Das befreit natürlich nicht von der Aufgabe, mit einem konsistenten Konstruktionsprinzip und einer Vision für den gesamten Auftritt zu beginnen. An einem Baum sprießen die Blätter nach einer definierten Struktur in die Höhe und werden zu starken und tragenden Stämmen und Ästen. Aber es sprießen eben Blätter und nicht Wurzeln an den Zweigen.

Wir haben von den Inhalten, der Führung und der Kommunikation als Klassifikationen für den Aufbau der Website gesprochen. Mit den Gestaltungshinweisen wenden wir uns beispielhaft einigen Details mit selektierten Tipps zu, die in den jeweiligen Klassen beachtet werden sollten.[1]

Die Inhalte

Entwickler teilen Seiten gern schon mal in Frames (Rahmen) ein, denn innerhalb dieser Teilbereiche kann man Inhalte unabhängig voneinander darstellen. Ich will mit Ihnen nicht in diese technischen Diskussionen einsteigen. Nur soviel: wenn Sie Wert darauf legen, in Suchmaschinen gut gelistet zu sein, vermeiden Sie Frames. Jeder Frame hat eine eigene URL und Suchmaschinen mögen es nicht, auf einer Seite 4 oder 5 verschiedene URLs zu indexieren.

Aus der Anfangszeit der Web-Programmierung hat sich diese Technik bis heute noch immer auf Webseiten gehalten. Dabei bringt sie einige Nachteile mit sich, die den Einsatz von Frames nicht empfehlenswert machen.

Der User kann die Seiten schlecht ausdrucken, weil jeder Frame einzeln auf eine separate Seite gedruckt wird. Das passt dann am Ende gar nicht mehr zusammen. Ähnliche Einschränkungen ergeben sich bei der Anzeige des Quelltextes.

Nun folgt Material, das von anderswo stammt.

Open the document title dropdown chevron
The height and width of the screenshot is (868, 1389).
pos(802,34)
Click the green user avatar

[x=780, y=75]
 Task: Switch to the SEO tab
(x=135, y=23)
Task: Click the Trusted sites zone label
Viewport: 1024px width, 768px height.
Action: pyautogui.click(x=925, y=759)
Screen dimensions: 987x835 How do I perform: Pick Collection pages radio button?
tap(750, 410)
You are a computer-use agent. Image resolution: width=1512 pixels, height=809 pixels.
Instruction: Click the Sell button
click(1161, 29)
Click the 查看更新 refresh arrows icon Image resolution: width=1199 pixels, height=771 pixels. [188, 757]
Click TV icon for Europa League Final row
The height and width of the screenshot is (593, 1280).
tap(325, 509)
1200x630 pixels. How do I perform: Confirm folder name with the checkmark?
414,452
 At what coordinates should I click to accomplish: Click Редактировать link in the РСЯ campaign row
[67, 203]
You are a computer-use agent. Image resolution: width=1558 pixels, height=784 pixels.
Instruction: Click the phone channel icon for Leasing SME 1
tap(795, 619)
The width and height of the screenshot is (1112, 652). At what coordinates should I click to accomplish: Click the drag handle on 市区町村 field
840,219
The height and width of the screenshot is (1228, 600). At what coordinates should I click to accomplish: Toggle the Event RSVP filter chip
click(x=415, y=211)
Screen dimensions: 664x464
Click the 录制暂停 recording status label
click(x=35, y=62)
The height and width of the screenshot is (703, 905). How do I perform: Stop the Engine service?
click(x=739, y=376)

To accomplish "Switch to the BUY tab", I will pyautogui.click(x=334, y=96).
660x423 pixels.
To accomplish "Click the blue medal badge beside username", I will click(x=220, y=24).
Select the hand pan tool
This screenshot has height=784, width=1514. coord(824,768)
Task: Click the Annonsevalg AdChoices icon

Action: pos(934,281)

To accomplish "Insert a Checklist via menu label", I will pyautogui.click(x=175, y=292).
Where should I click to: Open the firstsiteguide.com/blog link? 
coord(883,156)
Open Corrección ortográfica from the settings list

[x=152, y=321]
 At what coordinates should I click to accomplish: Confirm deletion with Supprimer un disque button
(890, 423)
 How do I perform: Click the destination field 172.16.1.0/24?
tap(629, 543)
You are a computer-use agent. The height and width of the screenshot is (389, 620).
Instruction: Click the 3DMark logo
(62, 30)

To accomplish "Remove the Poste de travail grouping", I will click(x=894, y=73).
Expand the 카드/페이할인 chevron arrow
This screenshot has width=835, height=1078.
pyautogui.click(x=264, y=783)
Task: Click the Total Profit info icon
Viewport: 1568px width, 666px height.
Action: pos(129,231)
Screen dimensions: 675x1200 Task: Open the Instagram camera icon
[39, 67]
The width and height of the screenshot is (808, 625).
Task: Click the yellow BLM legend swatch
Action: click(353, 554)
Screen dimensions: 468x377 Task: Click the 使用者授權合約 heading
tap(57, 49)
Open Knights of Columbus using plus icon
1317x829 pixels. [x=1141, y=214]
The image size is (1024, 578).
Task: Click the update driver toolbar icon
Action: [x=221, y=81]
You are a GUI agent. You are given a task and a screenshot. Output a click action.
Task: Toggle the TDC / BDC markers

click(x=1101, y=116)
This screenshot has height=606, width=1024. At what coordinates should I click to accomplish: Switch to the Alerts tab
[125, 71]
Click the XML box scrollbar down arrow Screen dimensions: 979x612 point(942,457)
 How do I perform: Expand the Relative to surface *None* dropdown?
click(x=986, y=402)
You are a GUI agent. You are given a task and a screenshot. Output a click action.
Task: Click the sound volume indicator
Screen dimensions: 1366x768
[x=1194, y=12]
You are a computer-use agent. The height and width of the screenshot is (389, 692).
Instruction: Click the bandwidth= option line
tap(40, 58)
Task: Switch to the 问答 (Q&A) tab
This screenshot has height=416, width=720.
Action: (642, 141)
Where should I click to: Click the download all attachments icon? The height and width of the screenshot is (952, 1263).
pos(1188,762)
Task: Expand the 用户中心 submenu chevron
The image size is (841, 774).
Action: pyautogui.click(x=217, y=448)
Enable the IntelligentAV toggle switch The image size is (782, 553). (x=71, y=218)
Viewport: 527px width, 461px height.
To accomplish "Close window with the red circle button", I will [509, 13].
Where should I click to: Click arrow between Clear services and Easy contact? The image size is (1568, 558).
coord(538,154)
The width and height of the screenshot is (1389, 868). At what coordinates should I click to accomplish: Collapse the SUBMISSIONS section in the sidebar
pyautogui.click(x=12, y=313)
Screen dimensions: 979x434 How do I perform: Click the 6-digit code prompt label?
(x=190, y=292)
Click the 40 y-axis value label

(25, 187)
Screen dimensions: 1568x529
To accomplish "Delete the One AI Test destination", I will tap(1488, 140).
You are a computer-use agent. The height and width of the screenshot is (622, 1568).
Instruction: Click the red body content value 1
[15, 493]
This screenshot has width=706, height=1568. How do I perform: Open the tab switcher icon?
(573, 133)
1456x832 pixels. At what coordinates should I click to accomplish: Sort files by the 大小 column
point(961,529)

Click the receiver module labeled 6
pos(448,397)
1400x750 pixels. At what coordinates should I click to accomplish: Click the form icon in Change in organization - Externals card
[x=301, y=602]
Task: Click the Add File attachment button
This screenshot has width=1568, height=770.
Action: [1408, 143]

Eine Verlinkung auf Ihre Seite und die interne Verlinkung auf die jeweiligen Frames wird erschwert. Das spricht ausdrücklich gegen die Steigerung der Popularität Ihrer Präsenz. Kommt jemand nicht über die Startseite zu Ihnen, dann fehlen unter Umständen Inhalte, nämlich die des übergeordneten Frames.

Suchmaschinen indexieren die Inhalte auf den eingebetteten Frames nicht, denn von dort gibt es fast nie einen Rücksprung. Durch die Präsenz wird eben über den Hauptframe der Startseite navigiert, das soll ja grade die Erleichterung sein. Damit ist jeder untergeordnete Frame aber praktisch eine Einbahnstraße, in die ein Such-Robot die Besucher nicht schickt.

Seiten mit Frames haben typischerweise eine längere Ladezeit. Und das macht die Anwendung endgültig benutzerunfreundlich.

Für den sichtbaren Inhalt bieten einfache HTML-Tabellen das gleiche Ergebnis. Sie bringen keinen der oben genannten Nachteile mit. Aus dem Grund ist die Verwendung von Tabellen zu bevorzugen.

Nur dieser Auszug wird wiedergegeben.